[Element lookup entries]
-------------------------

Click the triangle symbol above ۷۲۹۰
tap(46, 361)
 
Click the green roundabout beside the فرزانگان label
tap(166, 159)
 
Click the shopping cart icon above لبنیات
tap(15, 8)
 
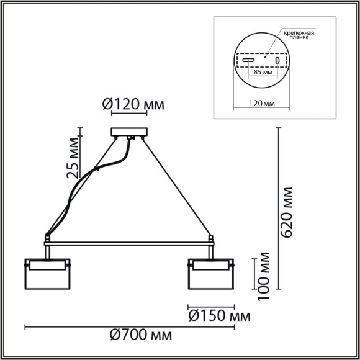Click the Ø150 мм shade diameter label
click(x=215, y=317)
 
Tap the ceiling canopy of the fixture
click(x=129, y=132)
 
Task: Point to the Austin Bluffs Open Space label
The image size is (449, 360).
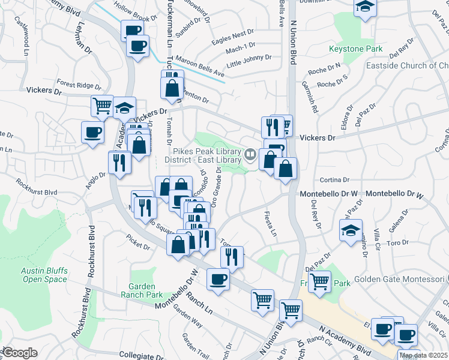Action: [44, 275]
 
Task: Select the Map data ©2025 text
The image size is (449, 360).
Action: [423, 355]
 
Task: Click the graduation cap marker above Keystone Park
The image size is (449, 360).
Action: [364, 8]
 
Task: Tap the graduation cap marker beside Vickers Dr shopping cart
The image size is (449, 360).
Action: [125, 109]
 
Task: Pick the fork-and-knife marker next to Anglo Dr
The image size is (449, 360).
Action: [119, 162]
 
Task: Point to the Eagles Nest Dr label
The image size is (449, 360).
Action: [234, 37]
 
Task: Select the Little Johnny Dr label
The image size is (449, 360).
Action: [249, 61]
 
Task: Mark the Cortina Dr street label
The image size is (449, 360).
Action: [334, 179]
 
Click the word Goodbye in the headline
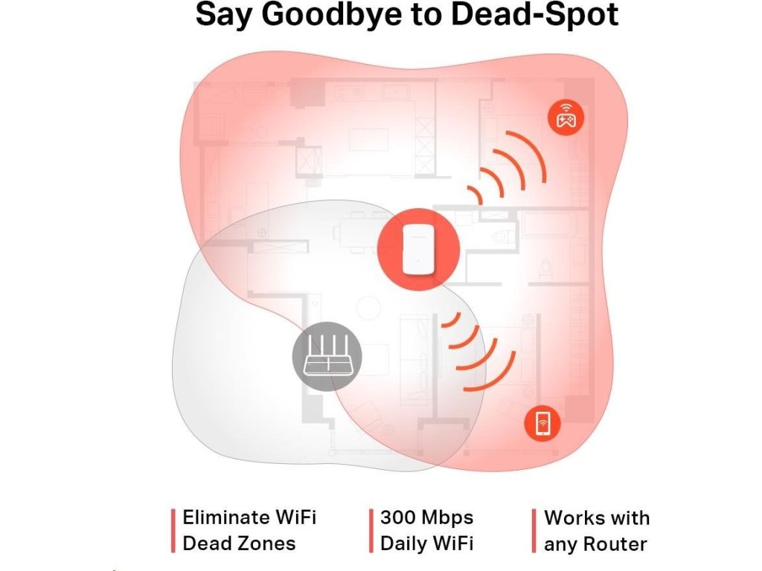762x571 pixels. (331, 14)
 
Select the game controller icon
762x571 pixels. (566, 117)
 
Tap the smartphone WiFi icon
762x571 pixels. (542, 423)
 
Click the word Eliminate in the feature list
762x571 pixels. (226, 517)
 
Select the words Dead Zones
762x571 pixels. (239, 543)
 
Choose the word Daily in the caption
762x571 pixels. (402, 543)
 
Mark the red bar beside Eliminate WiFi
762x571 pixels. (173, 530)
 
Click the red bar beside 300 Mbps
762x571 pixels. (371, 530)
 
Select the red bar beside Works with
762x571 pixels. (534, 530)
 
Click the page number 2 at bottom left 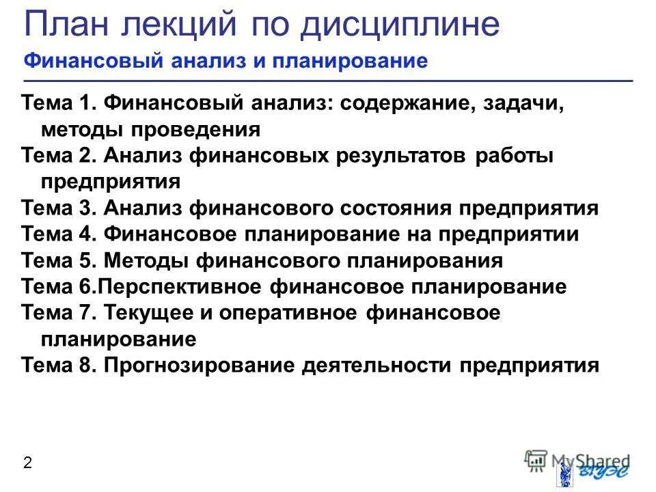coord(27,463)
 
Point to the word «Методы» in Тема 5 coord(147,260)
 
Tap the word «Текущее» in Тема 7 coord(147,313)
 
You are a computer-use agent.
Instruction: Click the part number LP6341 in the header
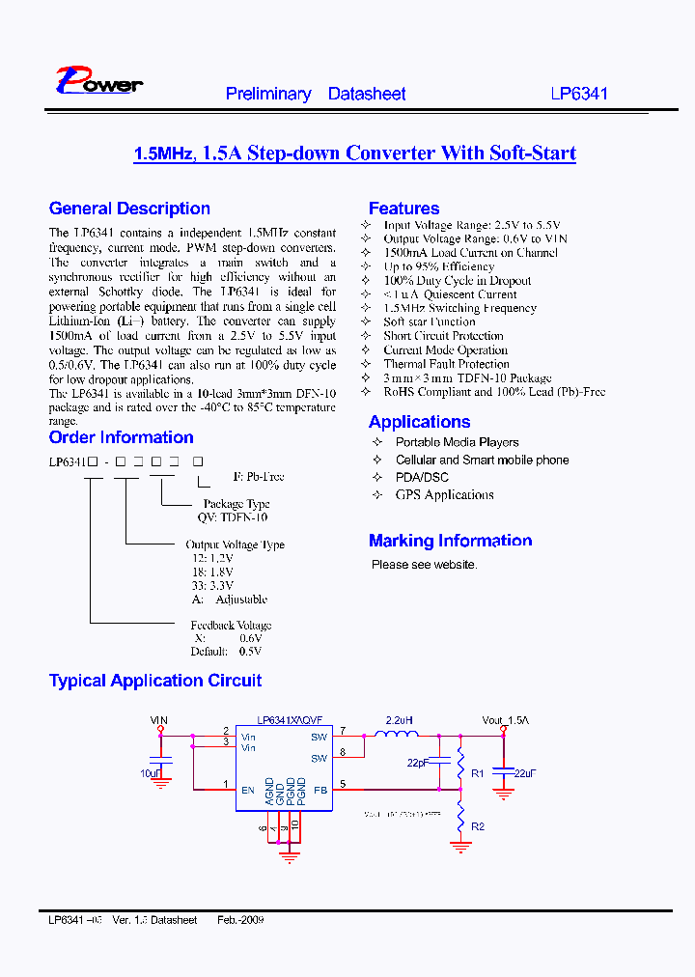(x=579, y=95)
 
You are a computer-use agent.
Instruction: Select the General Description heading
(x=129, y=209)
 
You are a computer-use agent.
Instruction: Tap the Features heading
(x=403, y=209)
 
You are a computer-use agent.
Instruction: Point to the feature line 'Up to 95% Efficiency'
(x=439, y=266)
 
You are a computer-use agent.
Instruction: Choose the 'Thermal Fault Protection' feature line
(x=446, y=364)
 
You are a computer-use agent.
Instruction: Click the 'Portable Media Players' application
(x=457, y=442)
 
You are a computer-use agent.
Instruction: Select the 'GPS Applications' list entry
(x=444, y=495)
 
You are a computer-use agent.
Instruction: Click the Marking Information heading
(x=450, y=541)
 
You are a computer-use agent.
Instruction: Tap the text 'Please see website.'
(x=424, y=565)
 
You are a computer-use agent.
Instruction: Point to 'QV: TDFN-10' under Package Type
(x=230, y=517)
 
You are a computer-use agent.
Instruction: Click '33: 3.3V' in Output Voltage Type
(x=210, y=585)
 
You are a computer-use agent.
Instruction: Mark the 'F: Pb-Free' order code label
(x=259, y=477)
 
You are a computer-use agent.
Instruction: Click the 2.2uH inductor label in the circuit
(x=400, y=720)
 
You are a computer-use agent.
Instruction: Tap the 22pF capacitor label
(x=417, y=763)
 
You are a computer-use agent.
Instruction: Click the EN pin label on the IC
(x=248, y=790)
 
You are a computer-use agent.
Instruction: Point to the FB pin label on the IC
(x=320, y=790)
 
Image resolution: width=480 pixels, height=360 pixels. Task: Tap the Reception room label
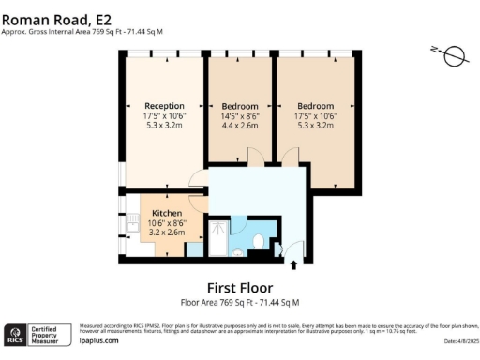(164, 105)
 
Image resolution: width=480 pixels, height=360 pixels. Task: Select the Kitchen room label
(166, 213)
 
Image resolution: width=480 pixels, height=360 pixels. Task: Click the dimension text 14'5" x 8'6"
(239, 117)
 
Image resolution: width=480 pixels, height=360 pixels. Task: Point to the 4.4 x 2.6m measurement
(239, 128)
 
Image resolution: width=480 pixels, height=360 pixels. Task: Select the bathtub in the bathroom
(218, 239)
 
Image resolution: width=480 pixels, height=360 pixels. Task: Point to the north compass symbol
(453, 55)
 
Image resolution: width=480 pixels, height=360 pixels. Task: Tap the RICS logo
(16, 334)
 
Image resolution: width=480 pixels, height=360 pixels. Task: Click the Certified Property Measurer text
(48, 335)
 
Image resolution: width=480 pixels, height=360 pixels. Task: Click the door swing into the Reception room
(197, 178)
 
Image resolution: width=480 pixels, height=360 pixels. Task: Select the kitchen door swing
(197, 200)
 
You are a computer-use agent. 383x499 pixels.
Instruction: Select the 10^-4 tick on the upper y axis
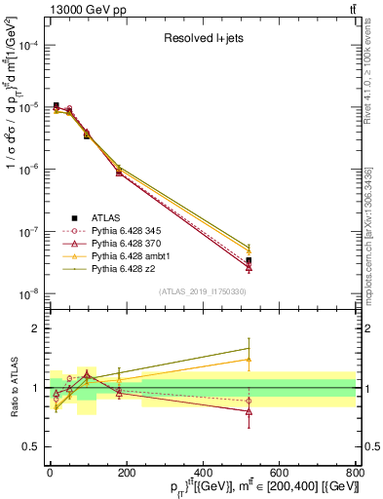click(x=29, y=46)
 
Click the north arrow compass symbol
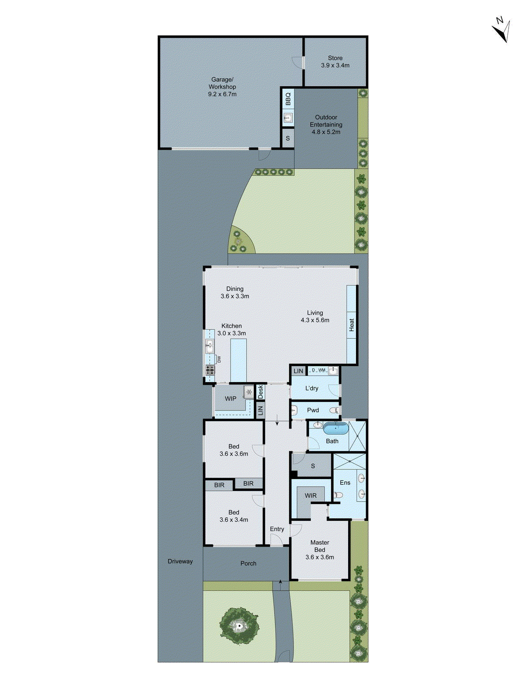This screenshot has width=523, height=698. [x=502, y=30]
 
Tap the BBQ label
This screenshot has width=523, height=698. [x=288, y=99]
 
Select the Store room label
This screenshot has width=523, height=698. [x=335, y=58]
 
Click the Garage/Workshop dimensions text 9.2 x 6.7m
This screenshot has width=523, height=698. [x=222, y=94]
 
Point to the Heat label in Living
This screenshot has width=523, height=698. [x=352, y=325]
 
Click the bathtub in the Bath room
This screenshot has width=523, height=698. [x=336, y=428]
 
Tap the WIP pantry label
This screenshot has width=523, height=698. [x=231, y=399]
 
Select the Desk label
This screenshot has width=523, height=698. [x=261, y=391]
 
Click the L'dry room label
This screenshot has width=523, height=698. [x=312, y=388]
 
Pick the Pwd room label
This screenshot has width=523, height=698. [x=313, y=411]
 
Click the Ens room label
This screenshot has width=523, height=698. [x=345, y=482]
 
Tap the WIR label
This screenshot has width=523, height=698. [x=311, y=496]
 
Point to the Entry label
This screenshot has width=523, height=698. [x=277, y=529]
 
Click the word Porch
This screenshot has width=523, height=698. [x=248, y=564]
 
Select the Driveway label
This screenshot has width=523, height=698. [x=180, y=561]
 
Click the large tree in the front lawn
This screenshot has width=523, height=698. [x=239, y=627]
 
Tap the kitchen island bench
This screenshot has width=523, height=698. [x=238, y=360]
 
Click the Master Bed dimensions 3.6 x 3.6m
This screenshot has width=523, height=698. [x=320, y=557]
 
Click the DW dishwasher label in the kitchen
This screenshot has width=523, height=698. [x=219, y=359]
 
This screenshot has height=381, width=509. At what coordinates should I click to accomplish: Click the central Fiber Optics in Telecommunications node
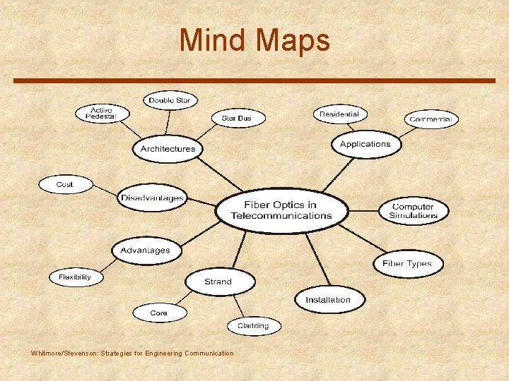point(281,210)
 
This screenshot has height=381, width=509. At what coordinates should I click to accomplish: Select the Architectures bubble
point(168,149)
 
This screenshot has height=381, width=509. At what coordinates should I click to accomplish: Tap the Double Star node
point(170,100)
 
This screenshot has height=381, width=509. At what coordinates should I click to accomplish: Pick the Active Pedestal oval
point(103,113)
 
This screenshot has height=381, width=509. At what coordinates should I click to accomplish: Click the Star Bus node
point(236,118)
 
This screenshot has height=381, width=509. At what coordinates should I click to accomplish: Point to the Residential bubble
point(339,114)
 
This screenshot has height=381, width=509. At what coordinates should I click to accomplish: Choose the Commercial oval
point(431,119)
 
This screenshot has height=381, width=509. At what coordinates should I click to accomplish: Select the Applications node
point(365,144)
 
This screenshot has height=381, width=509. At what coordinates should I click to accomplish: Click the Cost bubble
point(65,185)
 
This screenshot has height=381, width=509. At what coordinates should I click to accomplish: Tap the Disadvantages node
point(152,198)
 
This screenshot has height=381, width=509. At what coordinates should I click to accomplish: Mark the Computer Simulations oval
point(414,211)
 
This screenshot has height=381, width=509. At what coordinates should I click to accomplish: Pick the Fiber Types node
point(406,264)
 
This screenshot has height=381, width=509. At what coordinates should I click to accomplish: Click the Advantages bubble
point(145,250)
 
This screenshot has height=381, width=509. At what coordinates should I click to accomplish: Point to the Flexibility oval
point(75,277)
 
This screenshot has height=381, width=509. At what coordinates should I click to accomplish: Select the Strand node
point(218,282)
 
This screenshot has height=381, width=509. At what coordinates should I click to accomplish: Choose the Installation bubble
point(328,300)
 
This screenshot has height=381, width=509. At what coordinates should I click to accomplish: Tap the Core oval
point(159,313)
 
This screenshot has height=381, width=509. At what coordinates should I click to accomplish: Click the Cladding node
point(253,326)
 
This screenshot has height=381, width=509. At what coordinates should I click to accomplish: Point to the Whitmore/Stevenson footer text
point(132,353)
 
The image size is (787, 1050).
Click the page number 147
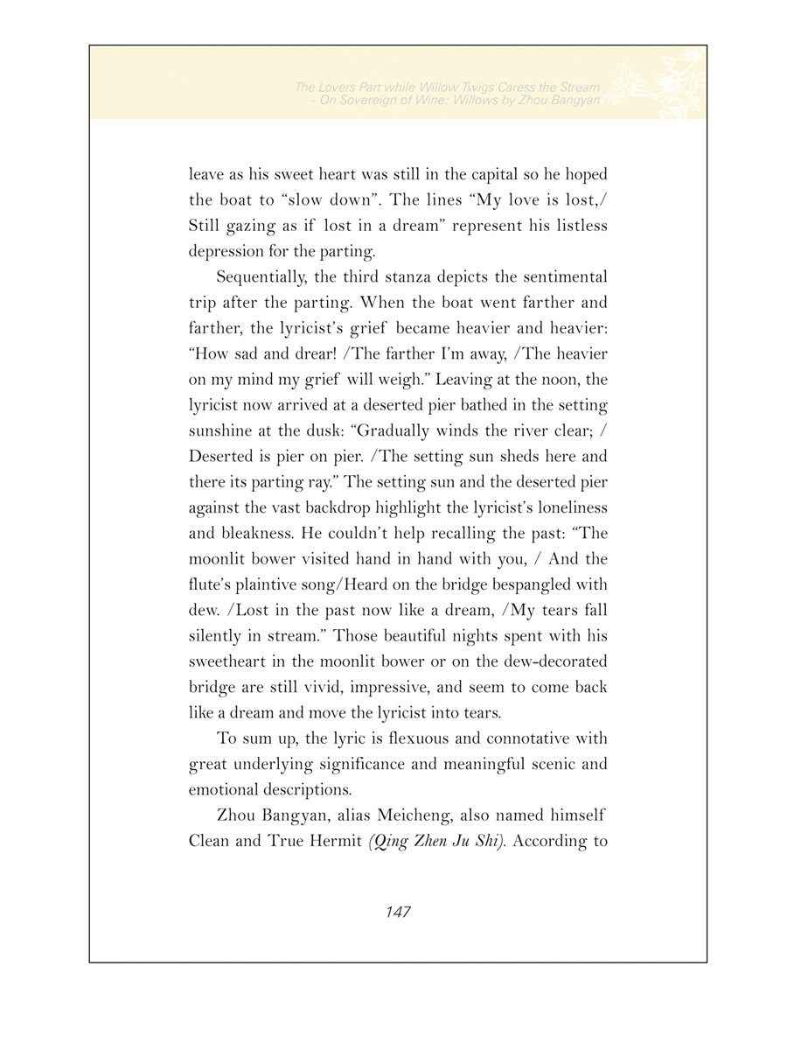pyautogui.click(x=398, y=912)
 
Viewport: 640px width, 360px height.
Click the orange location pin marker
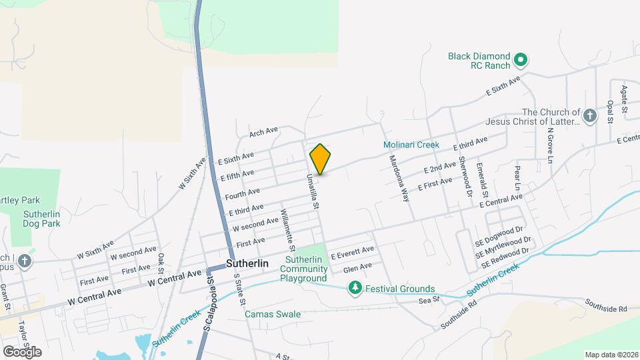pyautogui.click(x=320, y=159)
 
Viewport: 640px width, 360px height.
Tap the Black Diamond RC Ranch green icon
pyautogui.click(x=522, y=61)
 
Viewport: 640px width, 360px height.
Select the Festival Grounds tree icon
pyautogui.click(x=356, y=288)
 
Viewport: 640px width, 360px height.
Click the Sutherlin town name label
pyautogui.click(x=247, y=263)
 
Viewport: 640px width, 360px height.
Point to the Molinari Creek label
pyautogui.click(x=411, y=145)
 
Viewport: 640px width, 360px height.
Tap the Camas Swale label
pyautogui.click(x=273, y=313)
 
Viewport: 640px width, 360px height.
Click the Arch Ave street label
pyautogui.click(x=263, y=132)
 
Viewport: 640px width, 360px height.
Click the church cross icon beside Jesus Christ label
pyautogui.click(x=589, y=117)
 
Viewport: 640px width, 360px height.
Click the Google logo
pyautogui.click(x=21, y=351)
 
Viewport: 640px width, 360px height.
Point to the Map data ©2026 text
pyautogui.click(x=611, y=355)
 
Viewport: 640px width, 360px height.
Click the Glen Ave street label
pyautogui.click(x=357, y=267)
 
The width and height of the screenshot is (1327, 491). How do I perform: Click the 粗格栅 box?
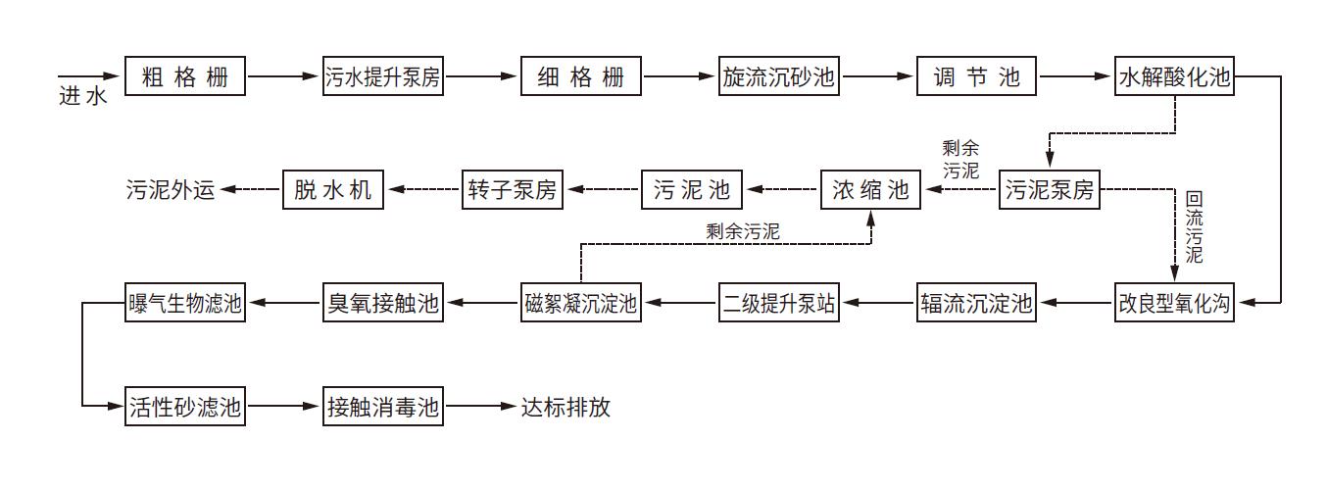coord(184,76)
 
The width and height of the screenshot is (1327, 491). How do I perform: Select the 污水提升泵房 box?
coord(383,76)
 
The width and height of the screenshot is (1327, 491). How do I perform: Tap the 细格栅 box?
coord(581,76)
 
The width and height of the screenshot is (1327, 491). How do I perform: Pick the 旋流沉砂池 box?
coord(779,76)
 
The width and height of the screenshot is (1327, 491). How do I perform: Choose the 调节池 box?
coord(977,76)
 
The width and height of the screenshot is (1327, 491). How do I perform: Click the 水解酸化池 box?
coord(1174,76)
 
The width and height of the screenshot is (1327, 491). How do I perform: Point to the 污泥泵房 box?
coord(1049,190)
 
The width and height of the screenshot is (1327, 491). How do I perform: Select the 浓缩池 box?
coord(871,190)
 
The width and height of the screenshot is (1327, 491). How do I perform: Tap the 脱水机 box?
coord(333,190)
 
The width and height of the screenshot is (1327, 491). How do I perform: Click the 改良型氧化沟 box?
coord(1174,304)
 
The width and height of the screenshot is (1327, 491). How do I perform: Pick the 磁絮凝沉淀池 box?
coord(581,304)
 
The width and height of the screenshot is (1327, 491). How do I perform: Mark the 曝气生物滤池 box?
coord(184,304)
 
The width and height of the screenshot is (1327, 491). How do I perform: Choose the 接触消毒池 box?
coord(383,406)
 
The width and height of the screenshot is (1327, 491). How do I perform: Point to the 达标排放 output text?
coord(565,406)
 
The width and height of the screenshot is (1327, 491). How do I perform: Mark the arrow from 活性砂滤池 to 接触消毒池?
coord(284,406)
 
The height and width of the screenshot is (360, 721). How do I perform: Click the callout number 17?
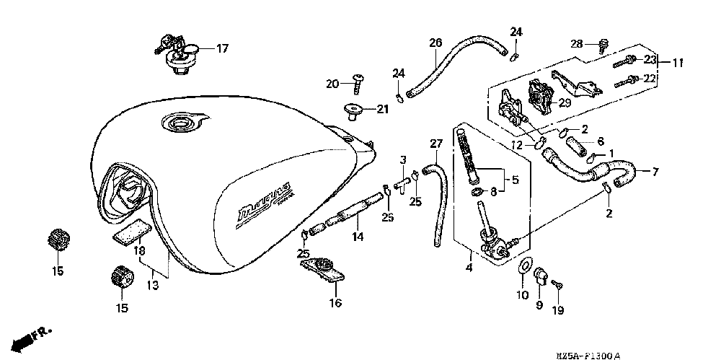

-------------------------

* **WRITTEN TASK**: Quote word for word every line of the entries from the one containing "Double Star node" through the one containing "point(236,118)", including both of those lines.

* **EXERCISE ANSWER**:
This screenshot has height=381, width=509. At what coordinates should I click to accomplish: Tap the Double Star node
point(170,100)
 
This screenshot has height=381, width=509. At what coordinates should I click to accomplish: Pick the Active Pedestal oval
point(103,113)
 
This screenshot has height=381, width=509. At what coordinates should I click to accomplish: Click the Star Bus node
point(236,118)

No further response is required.